Embodied pedagogies, the arts and reflexive systems in enactive management education
García De la Cerda, O., Kernan, M. A. ORCID: 0000-0003-4666-5457 & Holtham, C. ORCID: 0000-0002-2497-8455 (2022). Embodied pedagogies, the arts and reflexive systems in enactive management education. In: Espejo, R., Lepskiy, V., Perko, I. & Novikov, D. A. (Eds.), Systems approach and cybernetics, engaging the future of mankind: The significance of systems and cybernetics in the future of societies. Lecture Notes in Networks and Systems. (pp. 263-273). Cham, Switzerland: Springer. doi: 10.1007/978-3-031-08195-8_25
Abstract
This chapter stems from the convergence of two independent efforts to develop and research pedagogy which can prepare individuals to enact with high responsibility and creativity in complex situations. The main design questions are: How does a human being cope with complexity and uncertainty to take care, in different domains and contexts, of the human activity system for which he/she is responsible? and What transformations to the traditional business education programmes are necessary to meet this challenge? The shared long-term aim is to change the traditional curriculum by expanding the boundaries of our understanding of problem situations as a human activity in which technical matters intertwine with belief, desires and emotions. Our findings are drawn from a primarily qualitative study of the pedagogical design and outcomes of the interdisciplinary Masters in Innovation, Creativity and Leadership (MICL) launched at City, University of London in 2010. We focus on the lived experience of the students, especially the first cohort to complete the final module, Creativity and the Creative Industries (CCI); and relate our analysis to the CLEHES process, a strategy of learning developed by García et al. (2018).
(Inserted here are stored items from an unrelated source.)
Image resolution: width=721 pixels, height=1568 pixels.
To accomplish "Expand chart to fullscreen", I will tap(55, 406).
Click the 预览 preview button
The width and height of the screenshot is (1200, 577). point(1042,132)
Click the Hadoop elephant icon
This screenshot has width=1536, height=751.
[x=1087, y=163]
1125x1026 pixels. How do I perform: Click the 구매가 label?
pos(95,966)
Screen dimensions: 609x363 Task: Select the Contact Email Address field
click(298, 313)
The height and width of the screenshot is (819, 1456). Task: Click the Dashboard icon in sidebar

Building on the work of Beer (1994), Maturana and Varela, (1987) and Espejo (1996), García and his collaborators configure CLEHES as a nurturing technology to enhance enactive management which treats humans and organisations as activity systems with six ontological dimensions: body (cuerpo in Spanish), language, emotion, history, eros and silence (García and Saavedra, 2006; García and Orellana, 2008; García, 2009 ; García and Laulié, 2010; García and Saavedra, 2016; García, 2017; García, Humphreys and Saavedra, 2018). CLEHES involves three strategies of observation (García et al., 2018): - Self-observation - Observation of interactions, conversations and dialogues - Observation of an organisational network. We conclude that there is considerable potential in further exploring the six ontological dimensions, O Technology and CLEHES (García et al., 2018) to better understand the necessary conditions for arts-based HE pedagogy in management and professional education.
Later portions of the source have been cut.